There are different ways that providing medical treatment to one patient might harm other individuals. It is possible that treating a patient in a particular way, or in a particular place might cause health risks for others.Footnote 2 Alternatively, providing treatment might cause psychological distress to others.Footnote 3 Arguably though, the most likely and most important way that providing treatment to one patient could harm others is through consuming limited resources in a public health system. In intensive care, there are a finite number of physical spaces and staff to care for patients. More broadly, public health systems have finite budgets within which to provide a range of competing medical priorities. All such systems need to make decisions about where their resources will be directed: which illnesses will be treated, which treatments will be provided, and which populations will receive those treatments? Where one patient receives highly expensive treatment, the necessary corollary in a closed public health system is that somewhere else in the system something that is desired cannot be provided.

Cost-effectiveness

One widely used way of deciding between different priorities for funding in a publicly funded healthcare system is to compare their cost effectiveness. In a cost-effectiveness analysis, the costs of an intervention are divided by its benefits, setting up a cost-effectiveness ratio. Interventions with a lower cost-effectiveness ratio are preferred. Cost-effectiveness analysis takes into consideration two factors that are important to decision-makers. The cost of treatment has direct implications for the number of individuals who are able to benefit from health systems with a fixed budget. When alternative treatments are equally effective (i.e. the denominator in cost-effectiveness comparison is the same), choosing a less expensive treatment simply means that more patients are able to be treated. Where we are contemplating life-saving treatment, cheaper treatment means that more lives will be saved. The effect of treatment has implications for the amount of value (usually understood in terms of health benefit) that the health system is able to promote or improve. If the numerator (cost) is the same, cost-effectiveness analysis will favour more effective treatments.

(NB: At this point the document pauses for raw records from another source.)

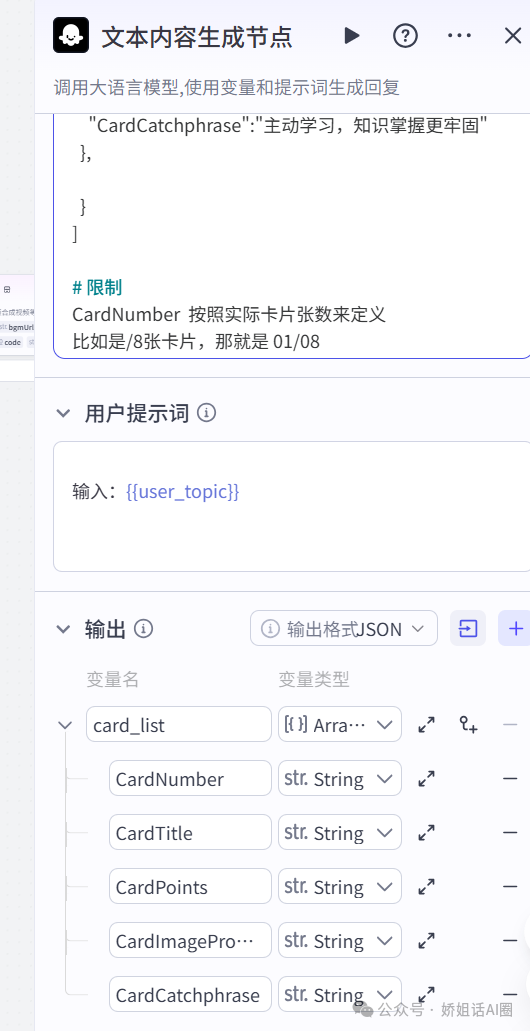Click the info icon beside 输出
Screen dimensions: 530x1031
coord(143,629)

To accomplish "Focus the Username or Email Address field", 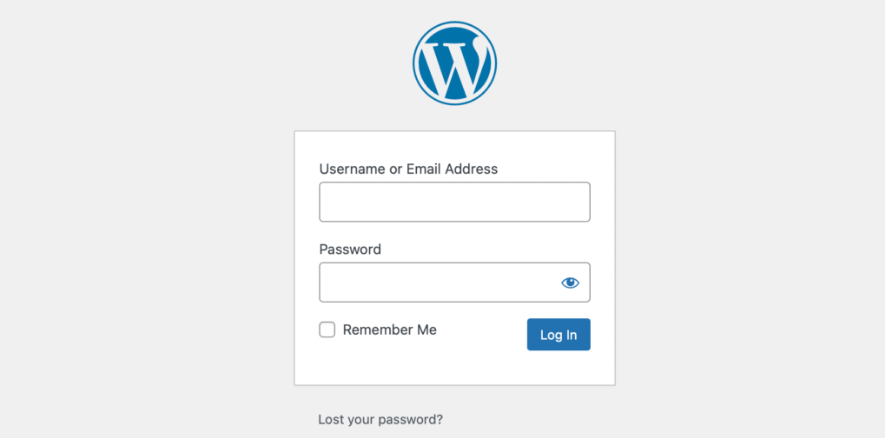I will coord(454,202).
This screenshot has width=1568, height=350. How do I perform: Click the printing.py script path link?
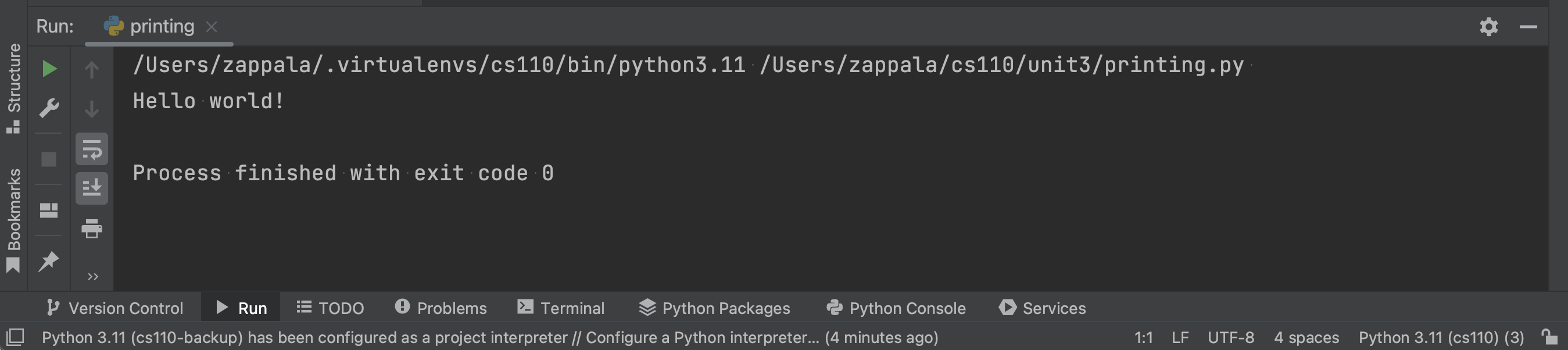point(1001,65)
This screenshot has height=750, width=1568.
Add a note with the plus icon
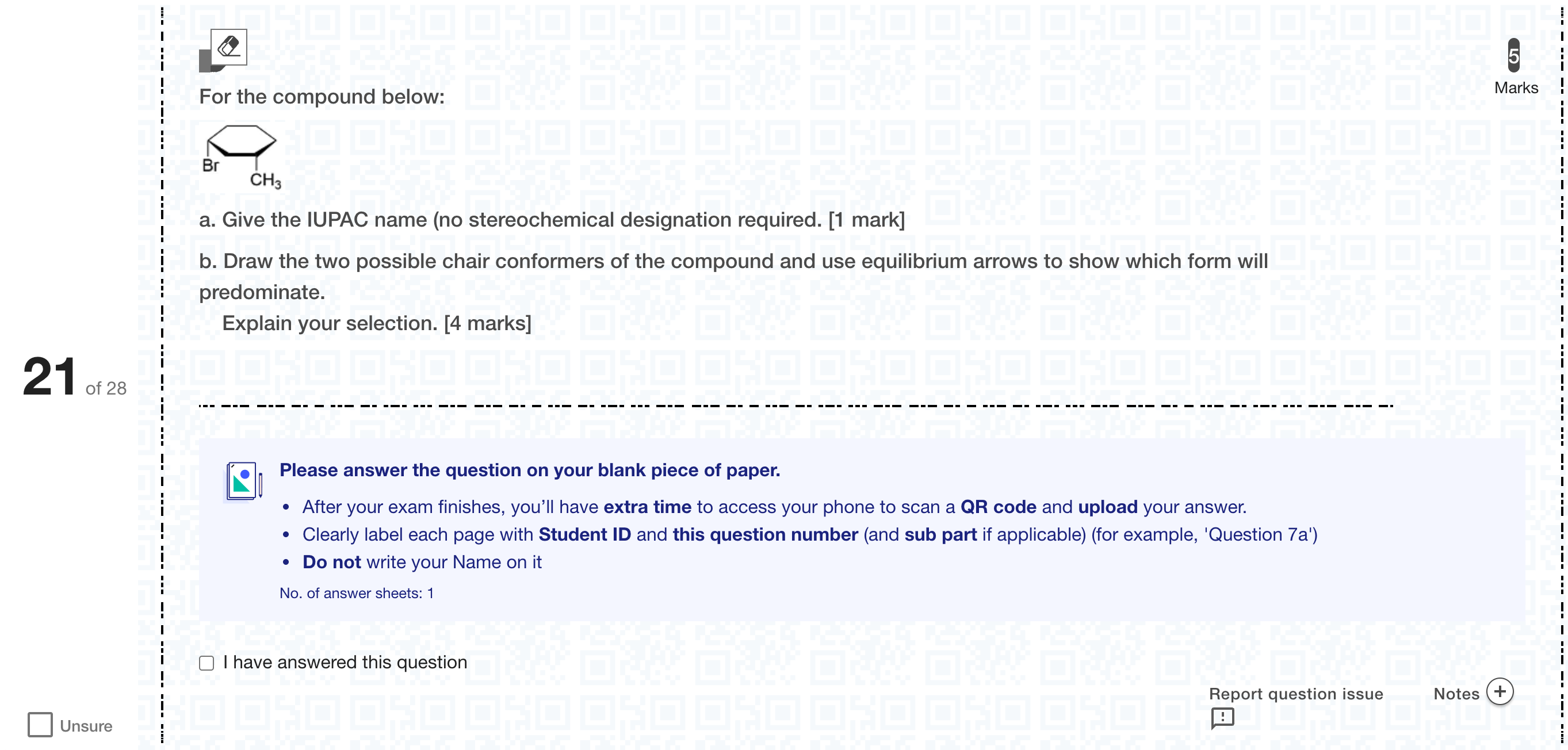point(1500,691)
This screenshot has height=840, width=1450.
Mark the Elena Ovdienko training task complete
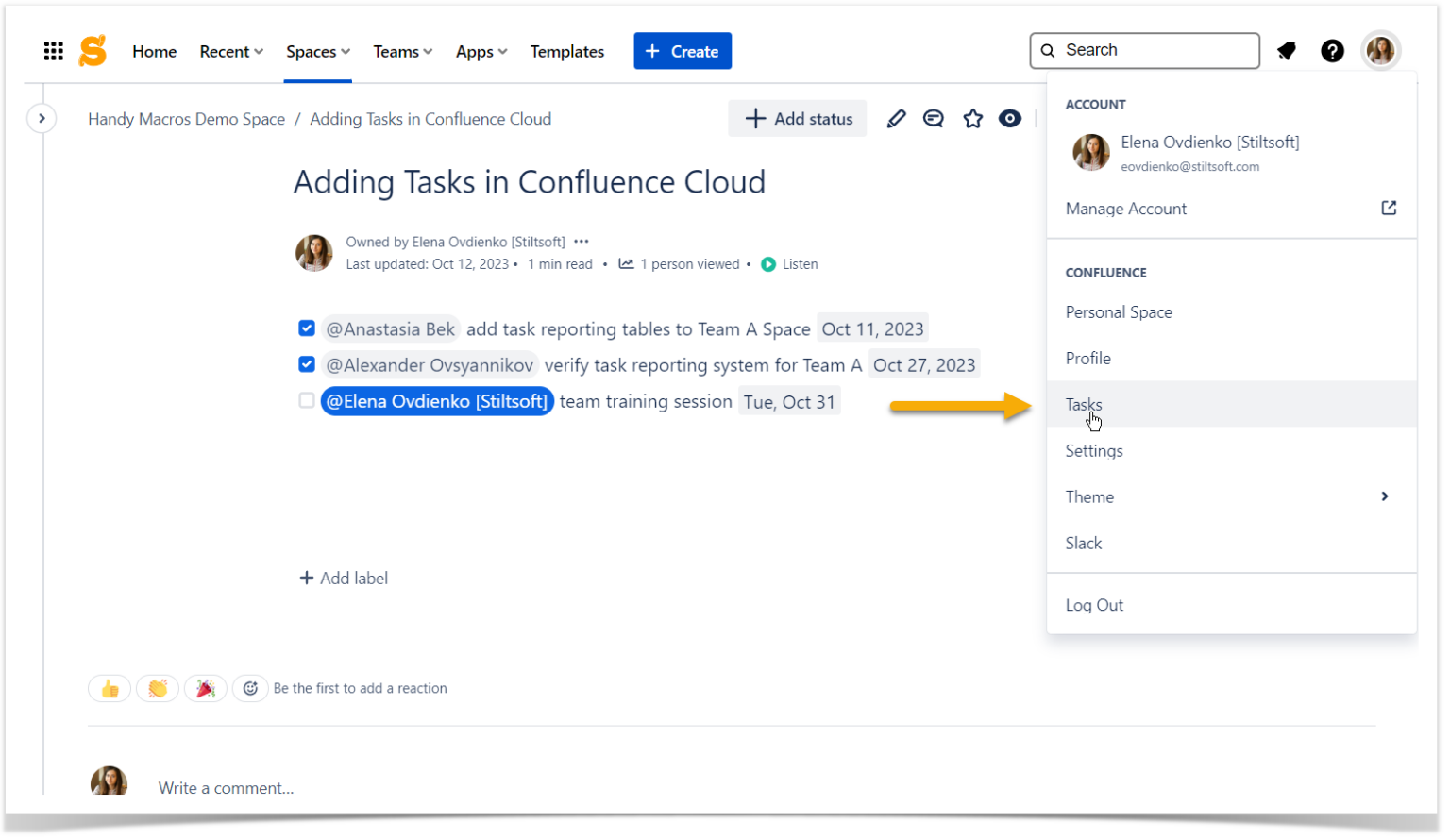[x=307, y=400]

Although the underlying principles are simple, and widely accepted in many countries, translating them into practice is much more complicated (Bognar and Hirose 2014; Wilkinson and Savulescu forthcoming). Assessing the effectiveness of treatments includes factoring in uncertainty and a wide range of possible outcomes. Determining the costs of treatment can include complicated estimation and projection as well as decisions about which costs to include. Comparing different treatments and illnesses, particularly where there is an attempt to quantify effectiveness raises questions about commensurability. Evaluating the impact of treatment invokes difficult and controversial questions about how we should evaluate wellbeing and states of health and disability.

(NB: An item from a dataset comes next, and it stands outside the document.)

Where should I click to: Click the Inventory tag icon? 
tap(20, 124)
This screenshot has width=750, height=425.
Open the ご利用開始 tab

One widely used metric for quantifying the effectiveness of treatment uses the concept of quality-adjusted life years (QALY). The QALY is a preference-based measure of health outcome that combines length of life and health-related quality of life in a single metric. There are a number of vehicles for assessing the cost-effectiveness of treatments, for example, within the context of randomized controlled trials where pertinent data are collected on an individual patient basis, or using decision-analytic models where typically data from multiple sources are synthesized using mathematical techniques. Modelling based economic evaluations usually assign probabilities to branches emanating from chance nodes with endpoints of each pathway given values or payoffs, such as costs, life years or QALYs. These alternative vehicles allow analysts to express the cost-effectiveness of new treatments in terms of incremental cost per QALY gained. Cost-effectiveness assessment using this metric can help to assess which, of two or more different treatments, should be funded. As already noted, other things being equal we have strong reason to choose treatments that are less costly and more effective. Incremental cost per QALY calculations can also be used to decide whether the incremental benefit of an individual treatment is sufficiently great, relative to the incremental cost, to provide it. For this purpose, some countries and policy makers have used cost-effectiveness thresholds to efficiently and consistently decide between different priorities. In the UK, for example, interventions that cost less than a threshold level of £20–30,000 per QALY are usually funded by the National Health Service, while those that cost more than £30,000 are not usually provided (Simoens 2009; Cleemput et al. 2011).Footnote 4

While cost-effectiveness is not routinely used in the United States for health care funding decisions, treatments costing more than USD$100,000–$150,000 are often regarded as not offering reasonable value (Neumann et al. 2014).Footnote 5 Cost-effectiveness has been used to inform some policy decisions around provision of treatment in the US, for example in Oregon (Dubois 2016). It has also been used to justify recommendations in national evidence-based clinical guidelines (Dubois 2016) and by some managed care funds (Sullivan et al. 2015).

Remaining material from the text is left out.